生物学的細胞含有サンプル、好ましくは液体細胞含有サンプル、特に、細針吸引サンプルの処理および／もしくは貯蔵のための、請求項１〜５のいずれかに記載の固定用組成物の使用。
細胞含有液体サンプルの処理のための方法であって、前記方法は、
ａ）液体サンプルを集める工程、
ｂ）前記液体サンプルのうちの少なくとも一部と、請求項１〜５のいずれかに記載の固定用組成物とを接触させる工程、
ｃ）工程ｂ）の前記サンプルを混合する工程、
ｄ）必要に応じて、前記サンプルを貯蔵する工程、
を包含する、方法。
工程ｃ）の後もしくは工程ｄ）の後の前記サンプルもしくは前記サンプルのうちの少なくとも一部は、以下の方法：細胞学的調査、生体分子単離、濾過・浸透および／もしくは包埋物質での前記細胞の包埋、のうちの少なくとも１つによってさらに処理される、請求項７に記載の方法。

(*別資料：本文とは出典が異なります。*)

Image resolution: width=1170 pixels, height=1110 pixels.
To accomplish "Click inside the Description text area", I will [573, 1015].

前記方法のうちの１種より多くが、同じサンプルのアリコートで行われる、請求項８に記載の方法。
以下の特徴：
ｉ）前記細胞学的調査は、セルソーティング、細胞遠心分離、塗抹法もしくは膜濾過、細胞染色、解剖、ハイブリダイゼーション法もしくは免疫組織化学法および顕微鏡検査のうちの少なくとも１つ
を含む；
ｉｉ）前記生体分子単離は、核酸、タンパク質、ペプチド、ペプチド−核酸のうちの少なくとも１つの単離を含む；
ｉｉｉ）前記浸透もしくは包埋物質は、パラフィン、鉱油、非水溶性ワックス、セロイジン、ポリエチレングリコール、ポリビニルアルコール、アガー、ゼラチン、ニトロセルロース、メタクリレート樹脂、エポキシ樹脂、もしくは他のプラスチック媒体から選択される、
のうちの１つもしくはより多くによって特徴付けられる、請求項８または９に記載の方法。

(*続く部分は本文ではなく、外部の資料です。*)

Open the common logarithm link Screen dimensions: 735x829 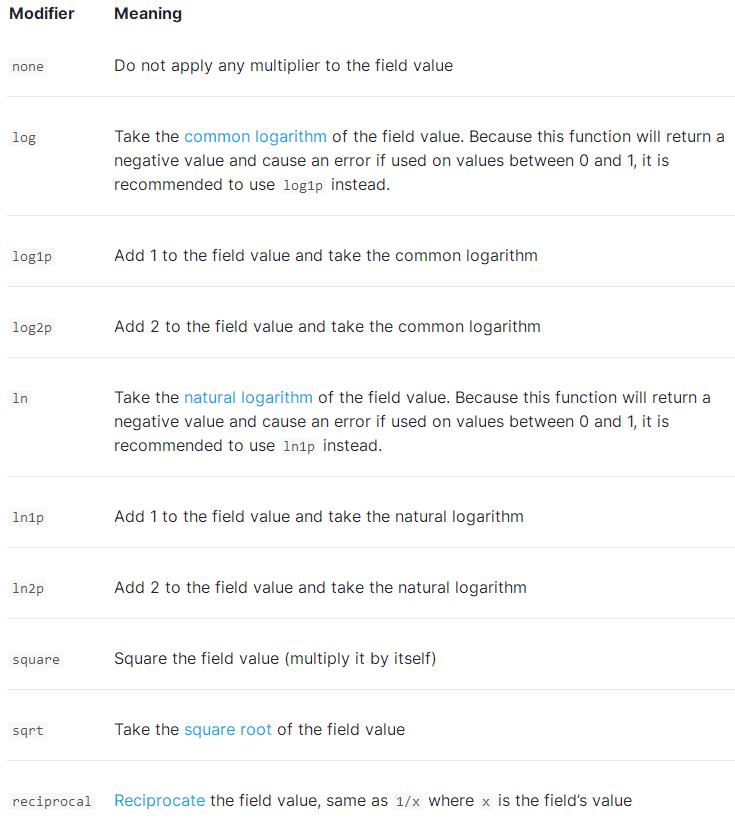[x=255, y=136]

前記細胞含有液体サンプルは、水性溶液、好ましくは緩衝液もしくは細胞培養培地；任意の体液、好ましくは血液、血清、血漿、脳脊髄液、尿、精液、リンパ液、涙液、唾液、痰、滲出液、腹水；環境水サンプル；食品もしくは飲料サンプル中の細胞を含み、最も好ましいサンプルは、細針吸引物である、請求項６に記載の使用または請求項７〜１０のいずれかに記載の方法。
前記細胞は、ヒトもしくは動物、特に、哺乳動物もしくは昆虫細胞；植物細胞；または微生物、特に、細菌、酵母、原生生物、藻類もしくは真菌に由来する、請求項６に記載の使用または請求項７〜１１のいずれかに記載の方法。
細胞含有液体サンプルの保存のためのキットであって、前記キットは、請求項１〜５に記載の固定用組成物、および必要に応じてさらに、以下のさらなる成分：
Ａ）液体サンプルを集めるための手段、好ましくはシリンジ、チューブ、容器、カップ、ニードル、穿刺もしくは吸引デバイス、
Ｂ）前記サンプル中に含まれる細胞の調査のための手段、好ましくはスライド、ピペット、膜、フィルタ、
Ｃ）生体分子単離のための手段および／もしくは溶液、
Ｄ）細胞染色のための手段および／もしくは溶液、
Ｅ）サンプル包埋のための手段および／もしくは溶液、
のうちの少なくとも１つを含み、ここでさらなる成分としてＡ）が好ましい、キット。
生体分子単離、サンプル／細胞染色またはサンプル包埋もしくは浸透のための、請求項１〜５のいずれかに記載の固定用組成物との接触後の、または請求項７〜１１のいずれかに記載の方法で処理された、生物学的サンプルの使用。
生体の外側にある生物学的物質の分析のための方法であって、ここで請求項１〜５のいずれかに記載の組成物、請求項７〜１２のいずれかに記載の方法、または請求項１３に記載のキットが使用される、方法。